Он взял меня за руку и протащил к глубокому и длинному оврагу. Внизу протекал небольшой ручей. Песчаные склоны ручья были испещрены кабаньими копытами. Я вдруг понял, что ломиться через чащу мог не Упырь и не Рева, а кабан.
– Встретишь кабана – вспомни состояние, в котором ты уворачивался от ножа, – назидательно сказал Упырь, – а ты его обязательно встретишь, если будешь продолжать шляться по лесу ночью в одиночестве.
– Вообще, ум – наш враг, – продолжил он свою лекцию, – можешь ли ты с первого раза метнуть нож? Нет? А почему? Ум мешает, – важно сказал Упырь.

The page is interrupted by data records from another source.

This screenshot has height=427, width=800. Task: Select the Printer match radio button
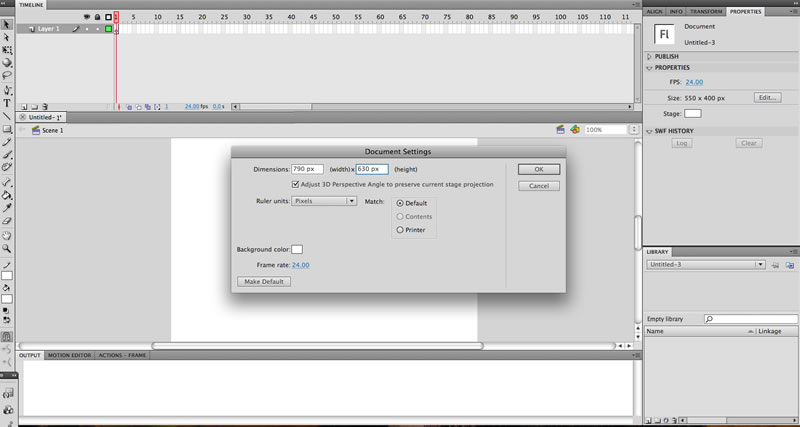[399, 230]
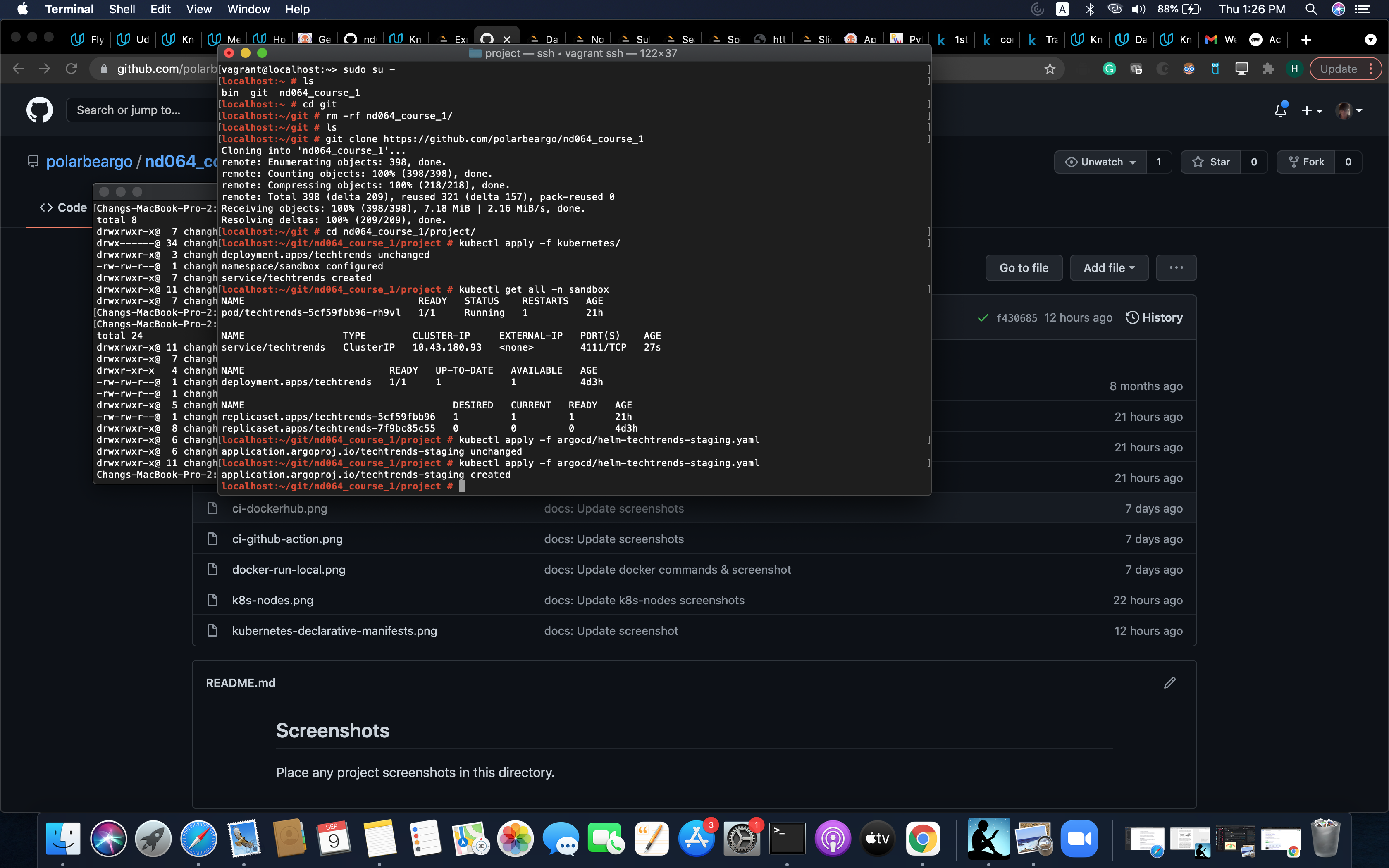
Task: Click the Search or jump to field
Action: point(141,110)
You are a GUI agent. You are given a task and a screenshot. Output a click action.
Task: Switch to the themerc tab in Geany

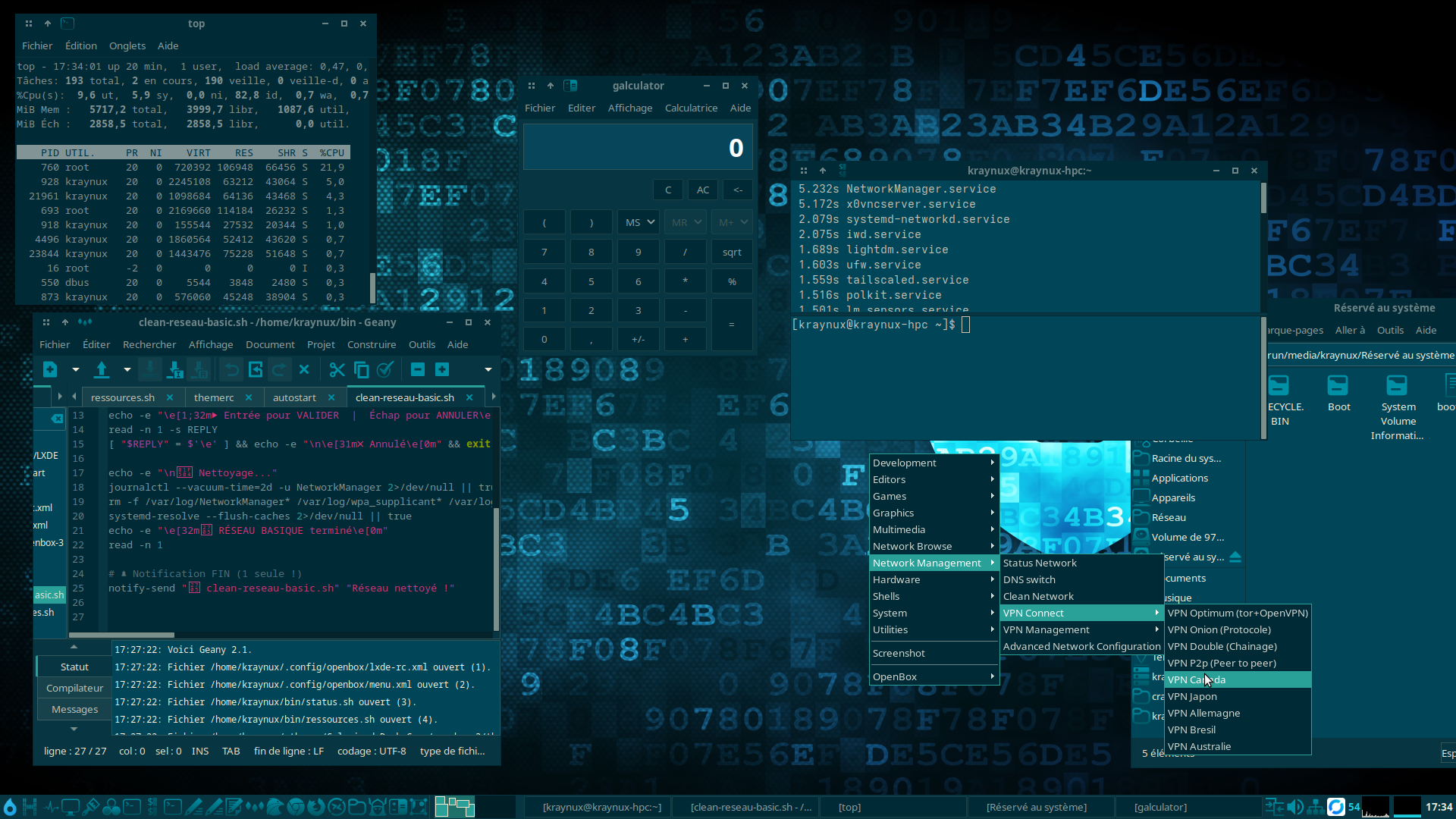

– Возьми клинок, – и он протянул мне тяжелый нож.
– Ну, метни его в дерево.
Я старательно бросил. Нож ударился плашмя о ствол и отскочил в сторону.
– Вот видишь, – удовлетворенно сказал Упырь, – не получается.
Он дал мне второй нож.
– А теперь вспомни состояние, в котором ты был, когда я бросал в тебя нож.
Я попытался, но ничего не вспомнил – тело просто уклонялось от лезвия и никакими особыми переживаниями это не сопровождалось.
– Доктор Растворение показывал? Сделай РВ и вспомни состояние.
Я послушно растворил внимание и воспроизвел в сознании всю сцену. РВ было слабоватым.
– Да ты не представляй себе, что ты делал, ты состояние вспомни. Когда делаешь РВ, места для картинок в башке не остается. Остается место только для состояния.
В состояние РВ я входил медленно. Деревья вновь превратились в кости леса, а ветер стал его невидимыми мышцами. Упырь неслышно зашел мне за спину, вжался в меня, прижал свою правую руку к моей.
Я вдруг почувствовал не то, чтобы слияние тел, а скорее общий жар, исходивший и от меня и от Упыря, жар, в котором явственно плавились контуры тела.
Упырь вложил мне в руку новый нож. Он поднял свою правую руку, и моя потянулась за ней, как приклеенная.
– Бросай, – прошептал он.
Я бросил. В момент броска я почувствовал, что нож – продолжение моего тела, и выбросил его так же, как выбрасывал вперед руку для нанесения удара при занятиях карате. Нож оторвался от руки, полетел вперед, и я чувствовал его полет, как если бы он стал частью моего тела. РВ рассеялось, жар мгновенно исчез, и я увидел, как лезвие вошло в ствол.